Exercise text ▸
Megan C. Deluhery persuaded the Supreme Judicial Court to overturn summary judgment for a law firm and grant summary judgment to her client which had sued for legal malpractice.

The SJC for the first time ruled that a judicial error of law does not bar recovery in a legal malpractice case where a defendant law firm was negligent for failing to prevent or mitigate the legal error.

In an unusual step, the court not only overturned summary judgment granted to the law firm below, but on the record alone also awarded summary judgment to Ms. Deluhery's client. The case has been remanded for further proceedings.

Ms. Deluhery represents Kiribati Seafood Company, which sued its former law firm, Dechert LLP, for negligently failing to produce evidence it had in its possession that a Tahitian appellate court deemed necessary for Kiribati to prevail on a portion of its underlying claim.

Kiribati was seeking to preserve an assigned subrogation interest from its insurer of nearly $1.8 million.  The appellate court had notified the parties of the nature of the evidence it needed to see to uphold this portion of the award under applicable French law.

Dechert had the evidence, but it did not supply it to the court.  As a result, the court reduced the award by the $1.8 million.

Kiribati filed a malpractice claim against its French lawyers with Dechert.  A Massachusetts Superior Court judge granted summary judgment to Dechert denying the legal malpractice claim on the basis that the Tahitian court's error of law in requiring the evidence in question was a superseding cause of the adverse decision, and that if the correct law had been applied, Dechert’s arguments would have prevailed.

However, the SJC determined the judicial error was a concurrent, not a superseding, proximate cause of Kiribati's damages, particularly where Dechert had the evidence the Tahitian court was seeking, but failed to submit it to the court.

Brief 1 ▸ Can you print the entries from the line with "on carrier-tracking-number: 圆通速递" up to and including the line with "view-details-button: View Details is", and nothing else?

Listed records ▸
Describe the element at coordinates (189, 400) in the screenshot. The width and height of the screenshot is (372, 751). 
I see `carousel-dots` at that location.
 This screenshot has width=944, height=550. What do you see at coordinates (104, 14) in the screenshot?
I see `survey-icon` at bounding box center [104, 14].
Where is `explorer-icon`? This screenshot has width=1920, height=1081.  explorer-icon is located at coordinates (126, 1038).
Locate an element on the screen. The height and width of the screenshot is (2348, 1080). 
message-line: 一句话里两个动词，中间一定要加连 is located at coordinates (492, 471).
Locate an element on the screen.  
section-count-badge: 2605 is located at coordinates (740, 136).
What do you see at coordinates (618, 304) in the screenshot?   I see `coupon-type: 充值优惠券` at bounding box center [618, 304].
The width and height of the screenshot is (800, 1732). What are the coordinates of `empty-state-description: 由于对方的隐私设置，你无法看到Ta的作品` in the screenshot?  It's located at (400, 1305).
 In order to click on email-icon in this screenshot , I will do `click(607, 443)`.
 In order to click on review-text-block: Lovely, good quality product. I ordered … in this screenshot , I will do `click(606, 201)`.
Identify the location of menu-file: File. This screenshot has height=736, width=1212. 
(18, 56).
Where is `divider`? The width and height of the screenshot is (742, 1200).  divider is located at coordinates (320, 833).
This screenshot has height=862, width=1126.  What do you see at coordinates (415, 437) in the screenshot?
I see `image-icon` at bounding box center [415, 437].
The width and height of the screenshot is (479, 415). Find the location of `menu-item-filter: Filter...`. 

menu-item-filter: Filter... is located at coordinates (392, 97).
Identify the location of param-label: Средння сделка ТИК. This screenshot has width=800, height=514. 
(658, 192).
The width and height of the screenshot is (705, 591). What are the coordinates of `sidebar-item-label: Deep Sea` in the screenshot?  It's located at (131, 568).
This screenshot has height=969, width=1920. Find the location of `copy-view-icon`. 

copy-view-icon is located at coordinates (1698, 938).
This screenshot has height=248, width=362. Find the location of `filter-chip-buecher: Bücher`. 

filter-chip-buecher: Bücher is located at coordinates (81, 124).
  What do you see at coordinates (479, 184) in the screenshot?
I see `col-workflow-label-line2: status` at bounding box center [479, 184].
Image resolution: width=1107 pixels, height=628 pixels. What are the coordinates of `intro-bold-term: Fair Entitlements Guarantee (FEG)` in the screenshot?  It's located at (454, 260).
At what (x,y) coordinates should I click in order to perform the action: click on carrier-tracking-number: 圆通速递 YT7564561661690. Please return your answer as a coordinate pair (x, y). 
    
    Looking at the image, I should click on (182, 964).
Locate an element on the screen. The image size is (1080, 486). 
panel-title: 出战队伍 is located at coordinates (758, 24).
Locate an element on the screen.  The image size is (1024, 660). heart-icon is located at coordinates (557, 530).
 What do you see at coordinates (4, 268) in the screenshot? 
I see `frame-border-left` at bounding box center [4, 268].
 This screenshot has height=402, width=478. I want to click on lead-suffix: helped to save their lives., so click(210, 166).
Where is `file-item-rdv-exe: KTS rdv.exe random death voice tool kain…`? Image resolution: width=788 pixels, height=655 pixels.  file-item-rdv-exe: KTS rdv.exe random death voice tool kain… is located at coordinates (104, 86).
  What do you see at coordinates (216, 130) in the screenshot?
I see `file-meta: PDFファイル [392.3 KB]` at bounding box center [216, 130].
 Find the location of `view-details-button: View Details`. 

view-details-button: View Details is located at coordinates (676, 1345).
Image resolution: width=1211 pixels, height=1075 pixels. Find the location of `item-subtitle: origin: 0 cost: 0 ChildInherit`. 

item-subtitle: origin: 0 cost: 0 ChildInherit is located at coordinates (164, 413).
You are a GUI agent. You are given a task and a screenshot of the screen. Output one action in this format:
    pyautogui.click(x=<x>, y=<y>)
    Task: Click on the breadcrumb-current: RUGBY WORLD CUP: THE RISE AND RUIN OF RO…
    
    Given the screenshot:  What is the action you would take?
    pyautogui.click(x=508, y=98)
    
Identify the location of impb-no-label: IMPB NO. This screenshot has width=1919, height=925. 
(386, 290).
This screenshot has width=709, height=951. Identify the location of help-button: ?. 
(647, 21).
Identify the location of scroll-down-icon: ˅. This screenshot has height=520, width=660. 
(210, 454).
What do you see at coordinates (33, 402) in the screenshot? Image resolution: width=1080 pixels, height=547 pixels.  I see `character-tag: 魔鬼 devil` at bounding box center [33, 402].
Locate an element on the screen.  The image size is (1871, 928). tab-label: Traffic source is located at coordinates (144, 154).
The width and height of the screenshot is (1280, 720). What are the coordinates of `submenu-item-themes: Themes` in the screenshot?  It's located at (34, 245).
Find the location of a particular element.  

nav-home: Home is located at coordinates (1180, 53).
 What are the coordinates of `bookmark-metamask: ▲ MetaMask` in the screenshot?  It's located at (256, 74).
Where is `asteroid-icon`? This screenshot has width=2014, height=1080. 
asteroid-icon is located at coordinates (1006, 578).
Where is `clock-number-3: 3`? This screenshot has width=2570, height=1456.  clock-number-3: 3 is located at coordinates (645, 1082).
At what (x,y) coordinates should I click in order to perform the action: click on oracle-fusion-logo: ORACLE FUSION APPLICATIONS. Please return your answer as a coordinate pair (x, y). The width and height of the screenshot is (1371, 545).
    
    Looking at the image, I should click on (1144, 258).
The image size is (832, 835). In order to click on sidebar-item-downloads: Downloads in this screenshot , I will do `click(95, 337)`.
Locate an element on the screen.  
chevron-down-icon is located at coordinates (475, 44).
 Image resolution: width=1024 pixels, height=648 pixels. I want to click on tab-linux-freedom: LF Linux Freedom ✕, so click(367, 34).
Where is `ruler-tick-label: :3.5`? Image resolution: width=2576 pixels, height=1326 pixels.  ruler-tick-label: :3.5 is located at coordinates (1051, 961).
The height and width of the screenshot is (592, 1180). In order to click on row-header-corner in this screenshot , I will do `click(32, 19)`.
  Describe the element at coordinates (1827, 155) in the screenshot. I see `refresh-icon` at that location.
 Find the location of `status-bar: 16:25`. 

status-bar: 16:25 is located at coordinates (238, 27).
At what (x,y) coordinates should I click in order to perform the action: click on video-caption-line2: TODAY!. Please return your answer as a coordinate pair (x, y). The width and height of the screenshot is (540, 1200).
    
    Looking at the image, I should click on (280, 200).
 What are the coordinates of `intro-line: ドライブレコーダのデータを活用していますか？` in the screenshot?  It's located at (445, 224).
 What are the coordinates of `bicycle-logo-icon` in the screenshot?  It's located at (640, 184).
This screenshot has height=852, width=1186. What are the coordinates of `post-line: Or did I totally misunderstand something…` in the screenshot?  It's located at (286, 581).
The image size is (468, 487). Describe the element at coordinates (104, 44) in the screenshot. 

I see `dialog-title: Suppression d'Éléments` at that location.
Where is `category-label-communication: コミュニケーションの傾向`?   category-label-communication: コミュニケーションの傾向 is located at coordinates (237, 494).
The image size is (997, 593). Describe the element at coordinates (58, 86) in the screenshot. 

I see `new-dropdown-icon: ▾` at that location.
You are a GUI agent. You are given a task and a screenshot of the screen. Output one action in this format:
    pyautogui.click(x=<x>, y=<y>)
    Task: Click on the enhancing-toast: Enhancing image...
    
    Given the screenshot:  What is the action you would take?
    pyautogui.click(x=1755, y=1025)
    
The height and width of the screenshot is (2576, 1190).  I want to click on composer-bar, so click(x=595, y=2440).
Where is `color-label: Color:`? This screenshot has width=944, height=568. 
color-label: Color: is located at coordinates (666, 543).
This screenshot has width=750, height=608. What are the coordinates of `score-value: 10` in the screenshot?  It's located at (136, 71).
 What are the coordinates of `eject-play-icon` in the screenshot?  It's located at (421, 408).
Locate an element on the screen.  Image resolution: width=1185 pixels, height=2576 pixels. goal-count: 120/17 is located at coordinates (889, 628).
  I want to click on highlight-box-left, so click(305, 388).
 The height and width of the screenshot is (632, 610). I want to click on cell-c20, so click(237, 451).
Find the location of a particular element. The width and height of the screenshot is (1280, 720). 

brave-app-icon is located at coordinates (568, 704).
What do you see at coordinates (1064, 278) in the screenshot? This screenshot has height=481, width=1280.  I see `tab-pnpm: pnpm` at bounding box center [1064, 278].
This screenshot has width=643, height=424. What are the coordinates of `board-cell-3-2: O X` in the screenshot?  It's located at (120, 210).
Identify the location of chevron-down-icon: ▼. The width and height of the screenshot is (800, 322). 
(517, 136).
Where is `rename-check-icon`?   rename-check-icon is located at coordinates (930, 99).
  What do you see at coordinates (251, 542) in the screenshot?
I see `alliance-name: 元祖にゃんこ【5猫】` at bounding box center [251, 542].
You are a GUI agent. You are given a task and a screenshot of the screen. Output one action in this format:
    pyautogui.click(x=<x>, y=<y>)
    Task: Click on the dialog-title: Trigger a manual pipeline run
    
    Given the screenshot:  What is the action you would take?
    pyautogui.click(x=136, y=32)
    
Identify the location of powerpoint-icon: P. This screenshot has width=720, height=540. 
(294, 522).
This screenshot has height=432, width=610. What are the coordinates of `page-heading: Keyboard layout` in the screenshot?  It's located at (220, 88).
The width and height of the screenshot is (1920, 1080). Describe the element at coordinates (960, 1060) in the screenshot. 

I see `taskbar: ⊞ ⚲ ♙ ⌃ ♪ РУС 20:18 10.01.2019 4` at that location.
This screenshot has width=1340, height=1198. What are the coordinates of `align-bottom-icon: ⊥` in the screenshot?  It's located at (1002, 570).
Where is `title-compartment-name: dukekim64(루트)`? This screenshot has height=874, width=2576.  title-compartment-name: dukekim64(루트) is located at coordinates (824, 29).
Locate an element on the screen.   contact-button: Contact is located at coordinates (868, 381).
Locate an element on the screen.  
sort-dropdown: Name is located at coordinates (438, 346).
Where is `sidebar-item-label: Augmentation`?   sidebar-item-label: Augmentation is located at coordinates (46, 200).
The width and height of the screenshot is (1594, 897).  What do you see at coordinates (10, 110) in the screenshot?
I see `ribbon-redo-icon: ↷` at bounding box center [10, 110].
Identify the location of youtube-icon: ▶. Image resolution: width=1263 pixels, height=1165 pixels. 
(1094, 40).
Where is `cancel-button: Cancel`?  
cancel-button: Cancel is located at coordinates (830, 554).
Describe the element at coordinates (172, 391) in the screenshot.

Brief 2 ▸
Answer these questions about the text on the Kiribati malpractice case:
(a) Which law firm did Kiribati Seafood Company sue?
(b) By how much did the Tahitian court reduce the award?
(c) What kind of cause did the SJC find the judicial error to be?

Final answer 1 ▸
At what (x,y) coordinates should I click in order to perform the action: click on carrier-tracking-number: 圆通速递 YT7564561661690. Please return your answer as a coordinate pair (x, y). 
    
    Looking at the image, I should click on (182, 964).
Locate an element on the screen. The image size is (1080, 486). 
panel-title: 出战队伍 is located at coordinates (758, 24).
Locate an element on the screen.  The image size is (1024, 660). heart-icon is located at coordinates (557, 530).
 What do you see at coordinates (4, 268) in the screenshot? 
I see `frame-border-left` at bounding box center [4, 268].
 This screenshot has height=402, width=478. I want to click on lead-suffix: helped to save their lives., so click(210, 166).
Where is `file-item-rdv-exe: KTS rdv.exe random death voice tool kain…`? Image resolution: width=788 pixels, height=655 pixels.  file-item-rdv-exe: KTS rdv.exe random death voice tool kain… is located at coordinates (104, 86).
  What do you see at coordinates (216, 130) in the screenshot?
I see `file-meta: PDFファイル [392.3 KB]` at bounding box center [216, 130].
 Find the location of `view-details-button: View Details`. 

view-details-button: View Details is located at coordinates (676, 1345).

Final answer 2 ▸
(a) Dechert LLP
(b) $1.8 million
(c) A concurrent, not a superseding, proximate cause of Kiribati's damages